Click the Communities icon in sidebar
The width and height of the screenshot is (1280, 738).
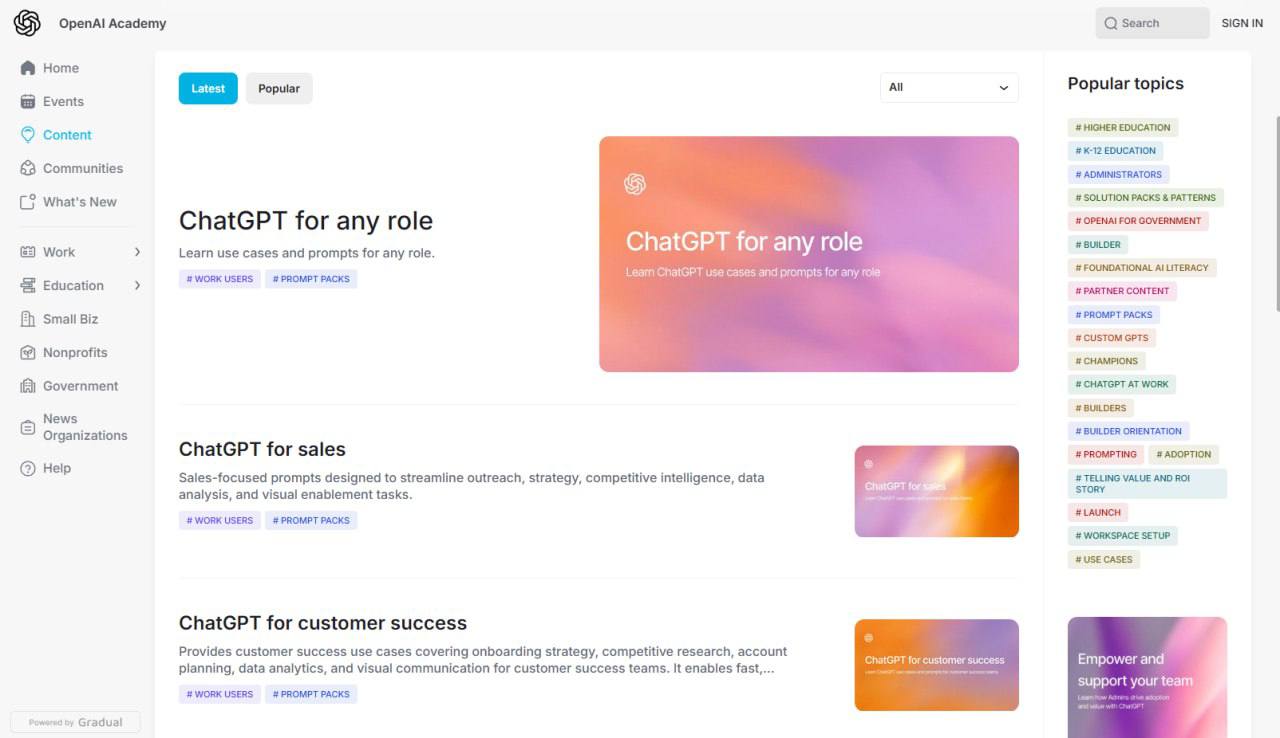pyautogui.click(x=28, y=169)
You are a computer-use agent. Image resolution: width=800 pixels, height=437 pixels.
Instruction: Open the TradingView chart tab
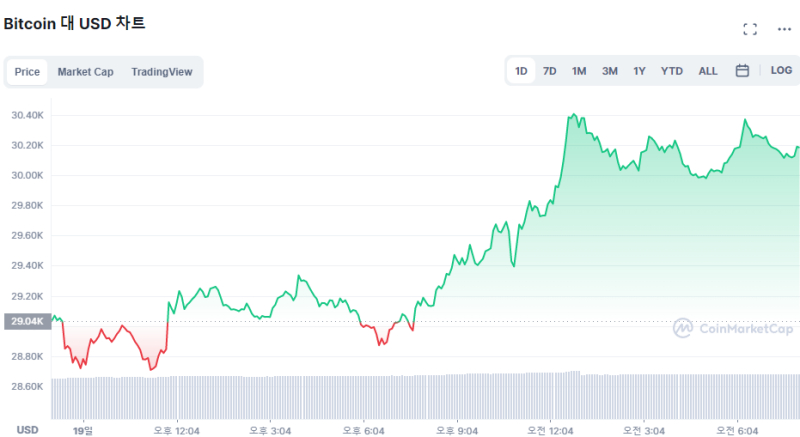161,72
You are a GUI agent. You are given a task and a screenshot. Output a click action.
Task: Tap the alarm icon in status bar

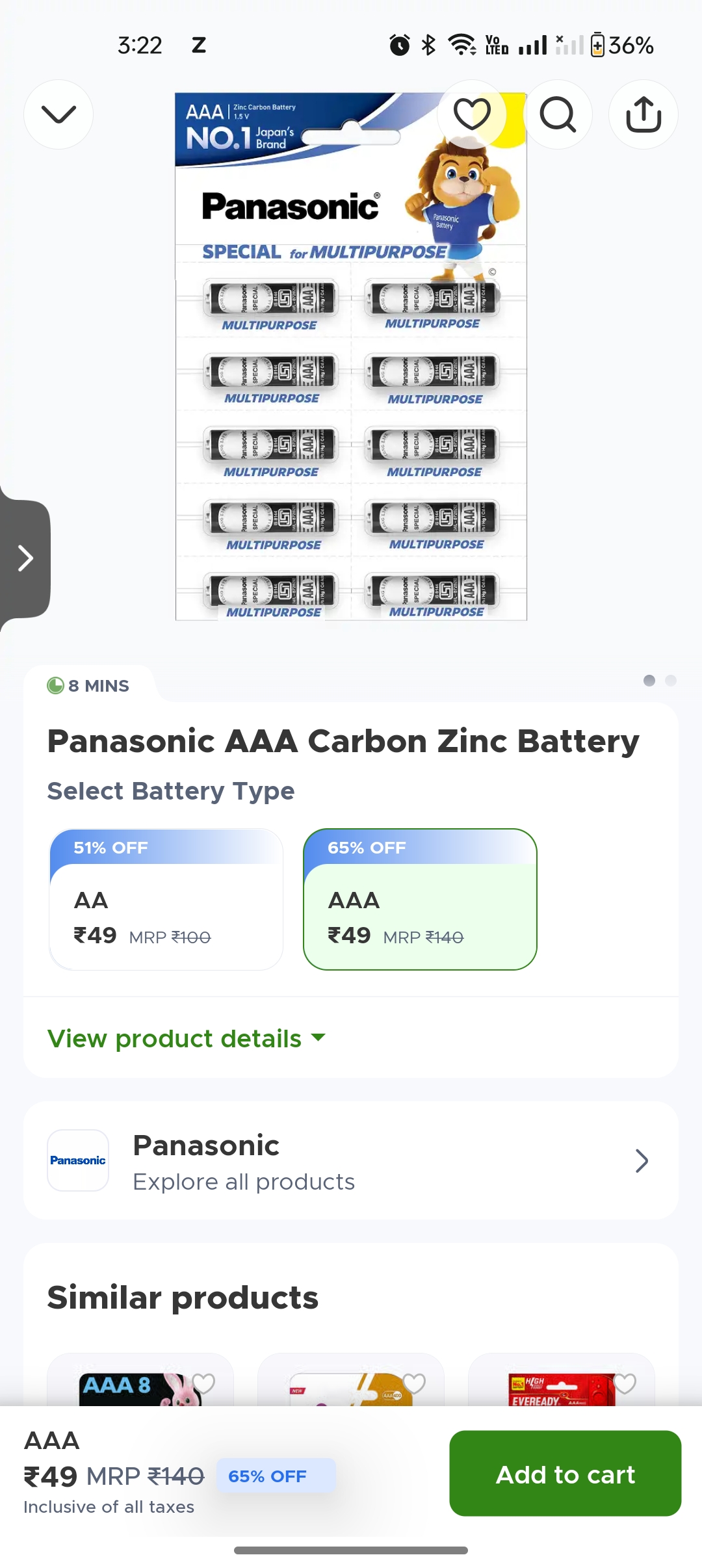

EXERCISE PROMPT: Please output every record above exactly. Leave the pictures out.

SOLUTION TO THIS PROBLEM:
Click the Communities icon in sidebar
The width and height of the screenshot is (1280, 738).
pyautogui.click(x=28, y=169)
You are a computer-use agent. Image resolution: width=800 pixels, height=437 pixels.
Instruction: Open the TradingView chart tab
161,72
You are a GUI agent. You are given a task and a screenshot. Output a click action.
Task: Tap the alarm icon in status bar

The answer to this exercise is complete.